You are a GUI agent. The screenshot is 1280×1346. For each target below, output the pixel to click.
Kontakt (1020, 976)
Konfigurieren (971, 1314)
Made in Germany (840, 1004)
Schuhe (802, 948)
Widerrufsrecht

:::::

■ Exercise prompt
I need each line above reproduced exactly.

■ Worked solution
You are a GUI agent. The screenshot is 1280×1346. For each target below, output the pixel to click.
Kontakt (1020, 976)
Konfigurieren (971, 1314)
Made in Germany (840, 1004)
Schuhe (802, 948)
Widerrufsrecht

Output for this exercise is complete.